Q. A demanded from B sixty pennies he owed him. B admitted the indebtedness, but claimed that through A's wilful neglect, he, B, was not able to collect a debt of four pounds and sixty pennies. B, therefore, demanded that A pay him four pounds. The judges ordered A to swear that he did not willfully cause any damage to B, and ordered B to swear that A did willfully cause him a loss of at least sixty pennies. After the judges rendered this decision, B put forth his claim that, in partnership with A, he, B, loaned eight and one half pounds to Gentiles, and that, without his permission or consent, A relinquished that debt to the Gentiles. A, however, claimed that B gave him permission to do with B's share whatever he would do with his own.

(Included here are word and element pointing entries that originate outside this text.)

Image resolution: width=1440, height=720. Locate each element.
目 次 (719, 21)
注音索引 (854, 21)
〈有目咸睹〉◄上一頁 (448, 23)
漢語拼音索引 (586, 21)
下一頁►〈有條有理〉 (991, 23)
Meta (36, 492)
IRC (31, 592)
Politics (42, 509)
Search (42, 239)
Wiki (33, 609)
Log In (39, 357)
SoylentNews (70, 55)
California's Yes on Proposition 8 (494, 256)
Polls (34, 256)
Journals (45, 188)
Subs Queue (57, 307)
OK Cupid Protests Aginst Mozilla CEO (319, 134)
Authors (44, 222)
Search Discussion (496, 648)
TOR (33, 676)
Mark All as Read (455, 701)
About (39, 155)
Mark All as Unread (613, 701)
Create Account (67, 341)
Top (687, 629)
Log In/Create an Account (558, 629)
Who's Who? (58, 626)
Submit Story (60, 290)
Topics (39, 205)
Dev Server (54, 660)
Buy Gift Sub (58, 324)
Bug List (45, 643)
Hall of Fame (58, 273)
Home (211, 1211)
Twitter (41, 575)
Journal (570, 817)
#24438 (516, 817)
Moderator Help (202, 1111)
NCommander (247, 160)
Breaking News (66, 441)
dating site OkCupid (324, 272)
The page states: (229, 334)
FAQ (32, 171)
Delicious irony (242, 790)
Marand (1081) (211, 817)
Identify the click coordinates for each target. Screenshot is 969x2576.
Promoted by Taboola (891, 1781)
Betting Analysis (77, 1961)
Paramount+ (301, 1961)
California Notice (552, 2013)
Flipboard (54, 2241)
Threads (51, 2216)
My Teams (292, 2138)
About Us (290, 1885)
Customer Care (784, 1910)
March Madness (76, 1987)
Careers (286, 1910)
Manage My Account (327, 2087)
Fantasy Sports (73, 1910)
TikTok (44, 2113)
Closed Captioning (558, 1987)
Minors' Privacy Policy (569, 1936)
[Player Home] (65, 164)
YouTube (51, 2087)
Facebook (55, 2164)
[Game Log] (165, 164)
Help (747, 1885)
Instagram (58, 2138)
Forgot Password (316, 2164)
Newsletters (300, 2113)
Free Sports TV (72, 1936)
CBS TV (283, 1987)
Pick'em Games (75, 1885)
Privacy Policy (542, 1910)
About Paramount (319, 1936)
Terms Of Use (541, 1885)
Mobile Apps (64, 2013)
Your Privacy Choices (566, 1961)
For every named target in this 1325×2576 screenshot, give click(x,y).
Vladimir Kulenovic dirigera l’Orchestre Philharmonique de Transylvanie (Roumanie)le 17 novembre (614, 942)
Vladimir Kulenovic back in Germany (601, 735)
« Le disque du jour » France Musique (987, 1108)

Moreover, A claims that B informed against him; a Jewish witness, the servants of the Bishop, and the burghers, support A's claim in this respect. The judges, however, demand that their former decision be carried out and that A and B present their new claims in another suit.
A. The decision of the judges that A must take an oath to the effect that he did not cause B to lose his investment by willful neglect, is correct. But if A released B's Gentile debtors (even though B gave A a blanket permission to do with his, B's, share whatever he, A, would do with his own), A must pay B as much as B's share was worth before A released the Gentiles. B must take an oath in the presence of the Gentile witnesses that he did not inform against A, in order to counteract the testimony of the single Jewish witness.
The question is signed by R. Yedidyah b. R. Israel.